# Task instructions:
1. In the text on Excel and CSV dates, how are text values aligned in Excel compared with numbers?
2. Proceed with the text on Excel and CSV dates from where it stops.

# Selected passage:
—————
Why excel do not recognize all the dates in CSV:

Excel internally stores date information as a number and while displaying on screen, it shows the date in a format that is setup on your computer as Region and Language settings. If you put 0 in a cell and change the format of the cell as date, you will see it as 1st January, 1990. On the other hand, in CSV or a TEXT file all data are texts only. Excel needs to convert it to date, otherwise, calculations like adding dates, or comparing it with other dates, filtering for year etc is not possible. To interpret or understand the data in CSV, excel uses Region and Language setting. While using that, excel determines which part of date text from csv is the day and which part is the month. Suppose, it has determined that the first part is the month. Now, during converting that to date, if the month section is more than 12, it cannot consider the entire data as date. So, whenever it is not able to convert that to date, it will keep that as Text and rest of that will be converted to DATE data. If there is a single case of Excel not able to convert that as date data, I would assume that the csv have date from different Region and Language and all the date conversion is incorrect. You can see below the Region and Language settings. depending on your windows version the look may be different

Region and Language settings

How do I understand if excel could open my csv?

Usually, Texts are left aligned in excel. Numbers are right aligned. If you increase the column width, you can clearly see some dates are left aligned and some of them are right aligned. Left aligned are the ones that have not been considered as Date data. But Obviously, in this case the date that has been considered date are wrong. As you can see, if the dates format in the source CSV was same as the Region and Language (Locale) settings, then all of the date should have been in the date format. This is pictorially explained in the picture below

Recongnize-wrong-interpretation.png

How Do I solve the puzzle?
—————
(Data extracted from a collection)
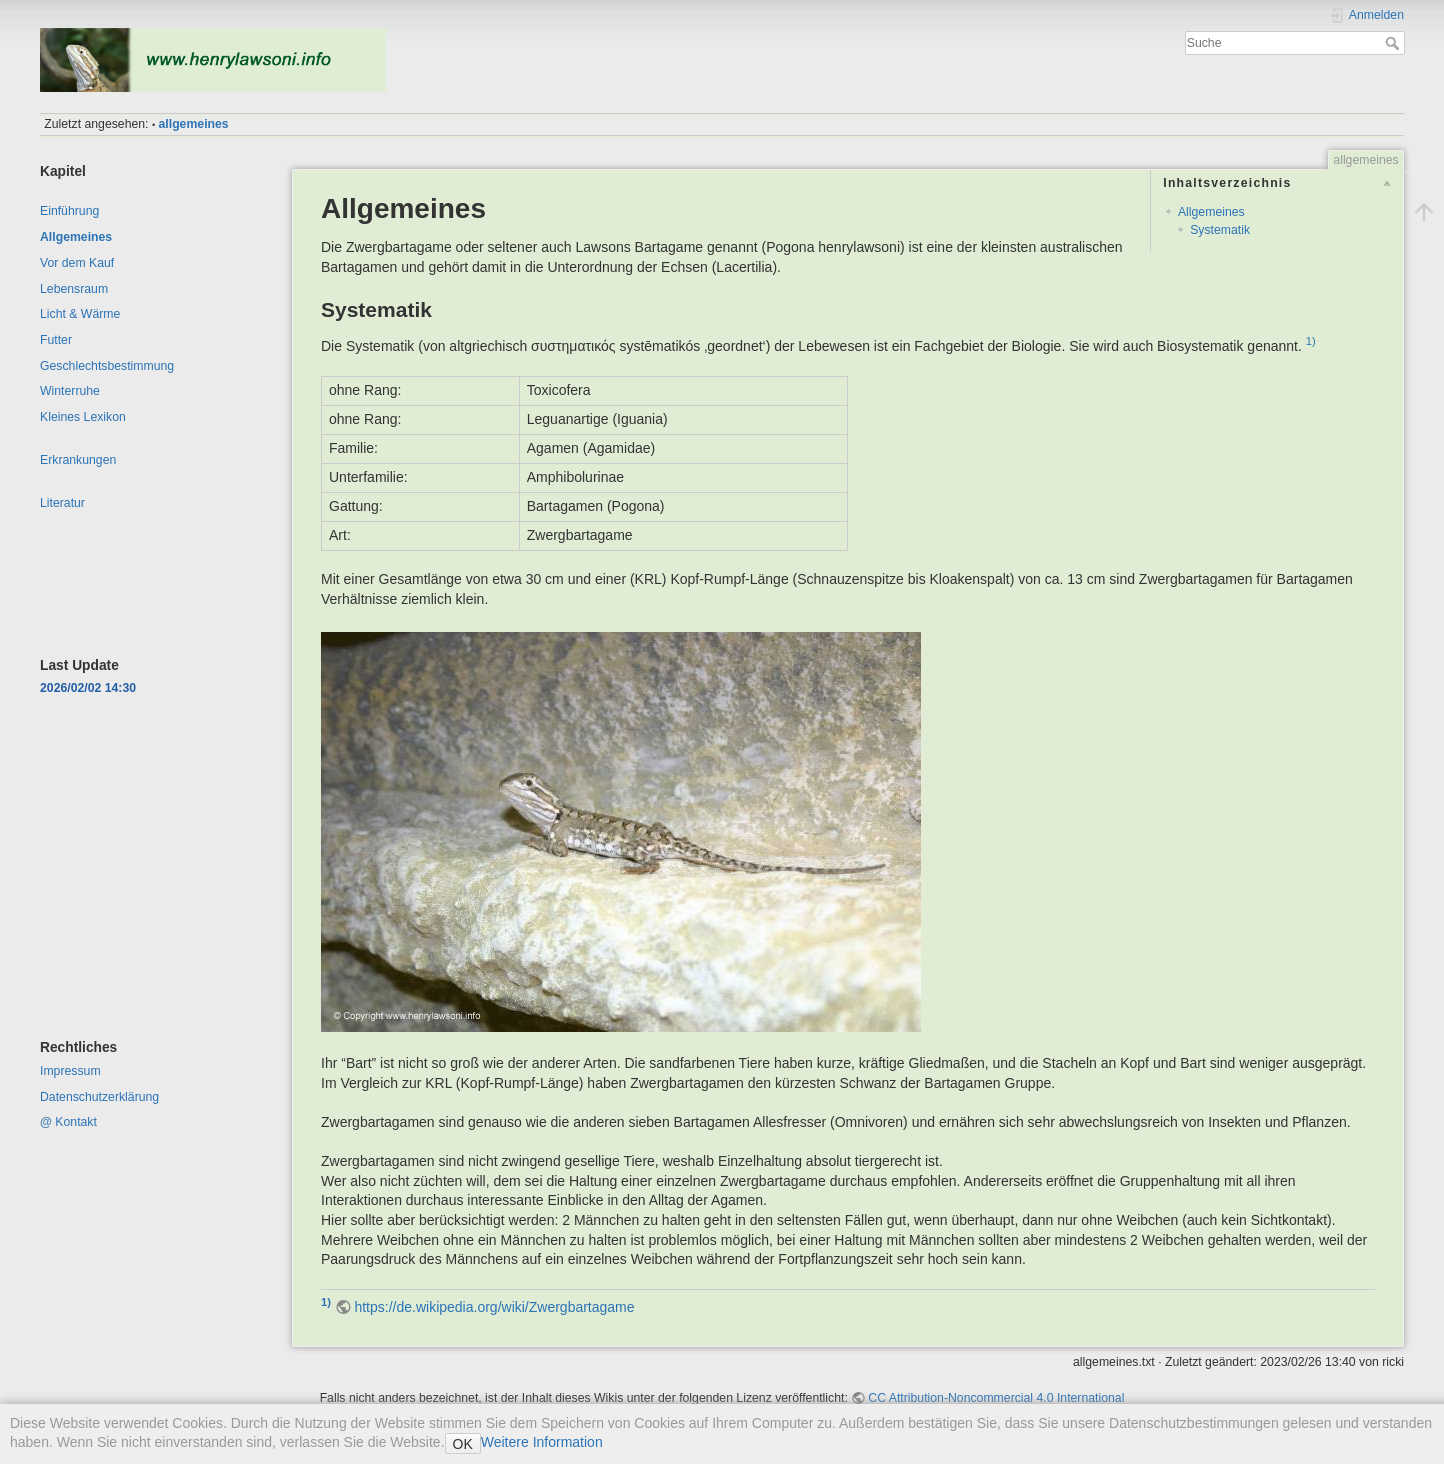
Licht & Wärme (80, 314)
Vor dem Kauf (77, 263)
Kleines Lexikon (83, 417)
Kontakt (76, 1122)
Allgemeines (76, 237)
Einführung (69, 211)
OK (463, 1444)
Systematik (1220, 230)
—————
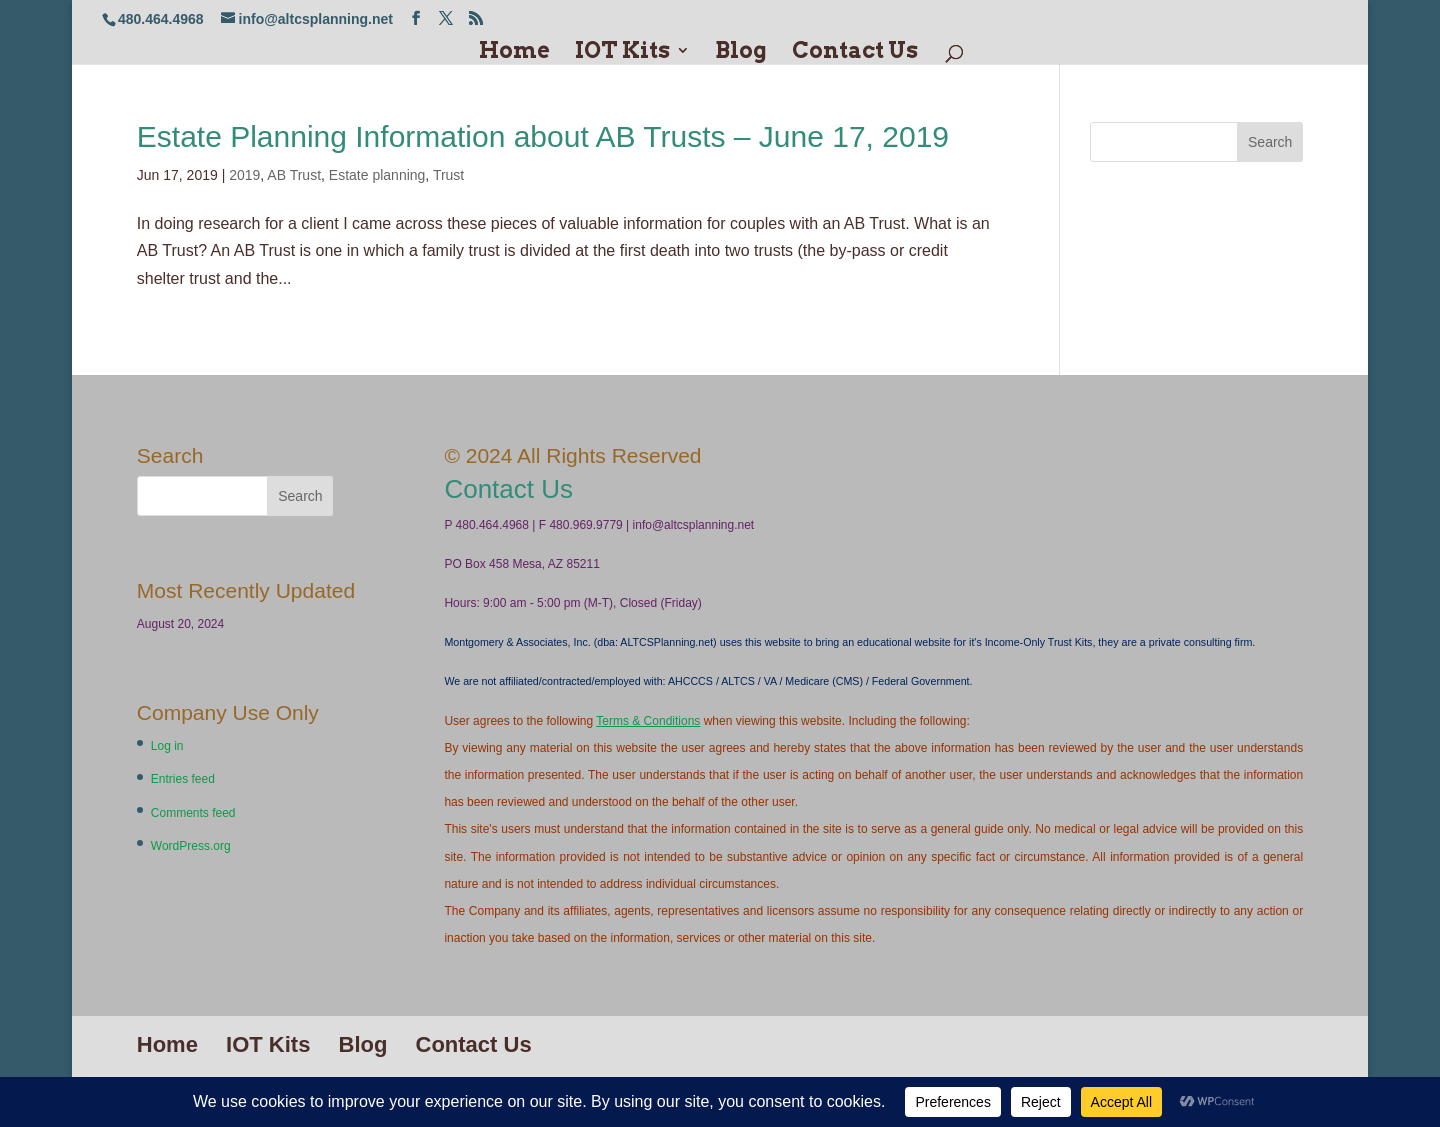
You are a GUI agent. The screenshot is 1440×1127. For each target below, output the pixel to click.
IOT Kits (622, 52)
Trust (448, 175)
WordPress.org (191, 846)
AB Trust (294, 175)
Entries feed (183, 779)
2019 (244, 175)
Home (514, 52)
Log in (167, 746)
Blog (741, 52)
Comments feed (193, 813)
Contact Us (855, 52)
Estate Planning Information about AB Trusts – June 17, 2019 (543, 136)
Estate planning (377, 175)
—————
# Results:
1. Text is usually left aligned, while numbers are right aligned.

2.
There are different ways you can address this issue. I would cover three methods in this article

Understand Date Locale:

Get the information or determine yourself if the data has UK Date format (DD/MM/YY) or US Date format (MM/DD/YY). If you are unsure about it, look at the CSV file for a date related field and determine which section represents Days. It should have number greater than 12. You would be able to eliminate the year field quickly looking at the data as same Year value would be there for large number of data. If the date is the First part then it is UK format otherwise it should be US. There is one more well known date format and that is ISO. It starts with Year followed by Month and subsequently by Date

Solution 1: Change the Locale or Region and Language

Easiest solution is to change the Locale or Region and Language setting of your computer to that of the Source Data.

On your windows Search type in Region and Language. You will see it under control Panel. Open it and change the date format to match the source file. open the csv file and verify that the data has been correctly interpreted by Excel. You may save the data as excel (use Save as). After saving the data, if need be, you can change the Region and Language setting back to the original.

Region_and_Language.png

Solution 2 : Use Text Import Wizard

Open the file as plain text file and define date Columns.

  1. Rename the file to change or add extension as txt. For example test.csv file is changed to test.csv.txt
  2. Open Excel .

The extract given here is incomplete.